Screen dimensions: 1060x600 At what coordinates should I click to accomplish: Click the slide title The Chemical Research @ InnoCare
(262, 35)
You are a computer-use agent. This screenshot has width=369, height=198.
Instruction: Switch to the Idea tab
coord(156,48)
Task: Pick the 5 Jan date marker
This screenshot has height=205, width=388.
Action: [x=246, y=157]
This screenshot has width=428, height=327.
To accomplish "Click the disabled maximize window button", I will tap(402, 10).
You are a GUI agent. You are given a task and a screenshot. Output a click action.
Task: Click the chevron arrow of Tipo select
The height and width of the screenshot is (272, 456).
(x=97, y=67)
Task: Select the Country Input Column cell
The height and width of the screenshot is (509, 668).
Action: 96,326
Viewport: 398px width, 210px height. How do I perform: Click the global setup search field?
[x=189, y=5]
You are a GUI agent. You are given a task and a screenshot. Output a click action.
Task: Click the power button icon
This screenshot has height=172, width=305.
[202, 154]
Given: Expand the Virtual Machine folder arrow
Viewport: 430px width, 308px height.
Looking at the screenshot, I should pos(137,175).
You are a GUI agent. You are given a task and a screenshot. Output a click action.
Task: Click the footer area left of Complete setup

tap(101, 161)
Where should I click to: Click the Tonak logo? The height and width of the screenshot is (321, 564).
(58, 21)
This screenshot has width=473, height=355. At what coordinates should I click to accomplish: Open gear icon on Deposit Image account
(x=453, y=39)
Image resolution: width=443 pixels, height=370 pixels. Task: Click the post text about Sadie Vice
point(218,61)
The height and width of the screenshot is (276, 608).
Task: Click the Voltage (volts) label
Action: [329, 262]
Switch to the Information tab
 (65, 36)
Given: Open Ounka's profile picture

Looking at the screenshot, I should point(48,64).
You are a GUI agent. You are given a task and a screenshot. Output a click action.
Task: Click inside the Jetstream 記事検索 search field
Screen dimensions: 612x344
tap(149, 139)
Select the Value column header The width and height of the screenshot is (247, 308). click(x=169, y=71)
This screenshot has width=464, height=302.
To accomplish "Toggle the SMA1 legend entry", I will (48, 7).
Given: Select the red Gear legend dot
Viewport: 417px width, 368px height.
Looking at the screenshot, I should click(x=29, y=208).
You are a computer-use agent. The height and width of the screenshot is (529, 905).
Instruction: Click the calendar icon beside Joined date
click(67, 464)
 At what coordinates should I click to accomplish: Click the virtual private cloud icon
▬▬▬▬▬▬▬▬▬▬
_Prompt:_
Recreate the listing exactly, so that each entry reads as before.

_Expected answer:_
Screen dimensions: 1060x600 At what coordinates should I click to accomplish: Click the slide title The Chemical Research @ InnoCare
(262, 35)
You are a computer-use agent. This screenshot has width=369, height=198.
Instruction: Switch to the Idea tab
coord(156,48)
Task: Pick the 5 Jan date marker
This screenshot has height=205, width=388.
Action: [x=246, y=157]
This screenshot has width=428, height=327.
To accomplish "Click the disabled maximize window button", I will tap(402, 10).
You are a GUI agent. You are given a task and a screenshot. Output a click action.
Task: Click the chevron arrow of Tipo select
The height and width of the screenshot is (272, 456).
(x=97, y=67)
Task: Select the Country Input Column cell
The height and width of the screenshot is (509, 668).
Action: 96,326
Viewport: 398px width, 210px height. How do I perform: Click the global setup search field?
[x=189, y=5]
You are a GUI agent. You are given a task and a screenshot. Output a click action.
Task: Click the power button icon
This screenshot has height=172, width=305.
[202, 154]
Given: Expand the Virtual Machine folder arrow
Viewport: 430px width, 308px height.
Looking at the screenshot, I should pos(137,175).
You are a GUI agent. You are given a task and a screenshot. Output a click action.
Task: Click the footer area left of Complete setup

tap(101, 161)
Where should I click to: Click the Tonak logo? The height and width of the screenshot is (321, 564).
(58, 21)
This screenshot has width=473, height=355. At what coordinates should I click to accomplish: Open gear icon on Deposit Image account
(x=453, y=39)
Image resolution: width=443 pixels, height=370 pixels. Task: Click the post text about Sadie Vice
point(218,61)
The height and width of the screenshot is (276, 608).
Task: Click the Voltage (volts) label
Action: [329, 262]
Switch to the Information tab
 (65, 36)
Given: Open Ounka's profile picture

Looking at the screenshot, I should point(48,64).
You are a GUI agent. You are given a task and a screenshot. Output a click action.
Task: Click inside the Jetstream 記事検索 search field
Screen dimensions: 612x344
tap(149, 139)
Select the Value column header The width and height of the screenshot is (247, 308). click(x=169, y=71)
This screenshot has width=464, height=302.
To accomplish "Toggle the SMA1 legend entry", I will (48, 7).
Given: Select the red Gear legend dot
Viewport: 417px width, 368px height.
Looking at the screenshot, I should click(x=29, y=208).
You are a computer-use agent. The height and width of the screenshot is (529, 905).
Instruction: Click the calendar icon beside Joined date
click(67, 464)
 At what coordinates should I click to accomplish: Click the virtual private cloud icon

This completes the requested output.